Because it’s the state attorney general’s job to uphold the state’s constitution, Rosenblum said, it was not a decision made lightly.
“Marriage is the way that loving couples become family to each other and to their extended families, and there is no good reason to exclude same-sex couples from marriage in Oregon, or from having their marriages recognized here,” she said.
Rosenblum said more legal analysis would be released in April. But she wanted to give notice to both the public and the judge that the state “cannot identify a valid reason for the state to prevent the couples who have filed these lawsuits from marrying in Oregon, we find ourselves unable to stand before (the federal judge) to defend the state’s prohibition against marriages between two men or two women.”
The group Oregon United for Marriage also announced it has enough signatures to qualify a measure legalizing same-sex marriages on the November 2014 ballot.
But Mike Marshall, the group’s campaign manager, said now that both those challenging the state’s ban and those expected to defend it appear to be on the same side, he’s not sure a ballot measure will be absolute. It will depend on the judge’s decision, he said. Marshall said he’s confident the judge will “stand on the right side of the history.” And the goal is to get the freedom to marry, whether that’s through the courts or the ballot box.

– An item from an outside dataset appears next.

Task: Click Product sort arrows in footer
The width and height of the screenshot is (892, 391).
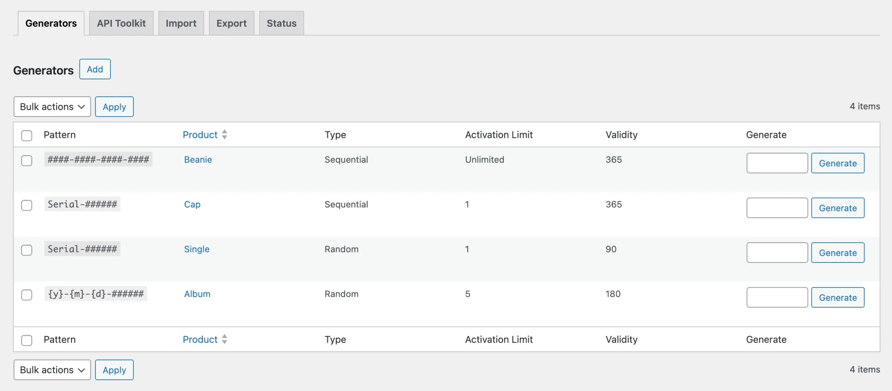Action: [224, 339]
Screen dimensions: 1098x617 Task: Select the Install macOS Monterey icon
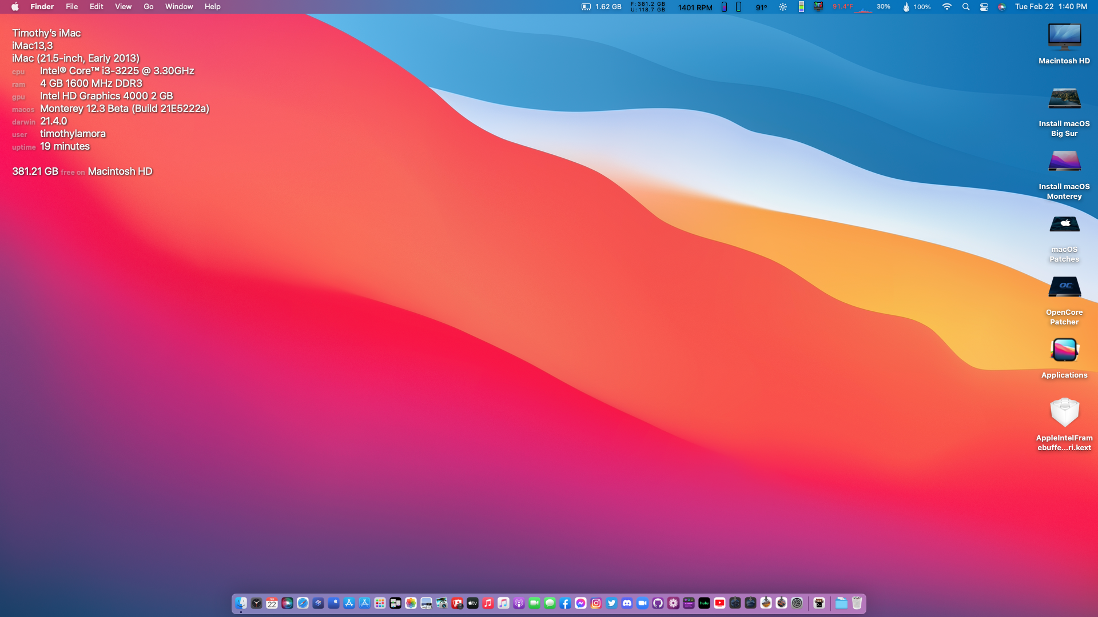click(x=1064, y=162)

“If the judge rules today that the ban is wrong, that’s great because it is wrong,” he said. “Nobody’s marriage should be up for a vote. We pursued the vote because a year ago, there seemed to be no other path forward.”

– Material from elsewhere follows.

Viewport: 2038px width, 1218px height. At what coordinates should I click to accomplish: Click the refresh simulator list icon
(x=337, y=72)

If the group does not move forward with the ballot measure, Marshall said, they would switch focus.
There is currently a group working toward putting together an initiative that would give businesses the right to opt out of providing services, such as photography, cakes, or flowers, for same-sex marriages without fear of a discrimination lawsuit being filed against them.
The group is working to put the measure on the November 2014 ballot.
“There are citizens that have conscientious objections to same-sex marriage ceremonies,” said Shawn Lindsay, a former state representative who is serving as legal counsel for the group. Whether it’s religious or personal beliefs, he added, they should not be penalized for discrimination.
And so, Marshall said, if the judge ruled the same-sex ban was unconstitutional, his group would “switch to defending marriage.”
The Oregon Family Council issued a statement Thursday, saying the attorney general was not elected “to pick and choose what laws she would defend based on her own political ideologies. Oregonians expect their Attorney General to defend the laws of the state duly enacted by the people regardless of their personal beliefs.”
They called the decision “an outright attack on democracy and the legitimacy of the judicial system for a duly enacted constitutional amendment by the people to have no defense in federal court.”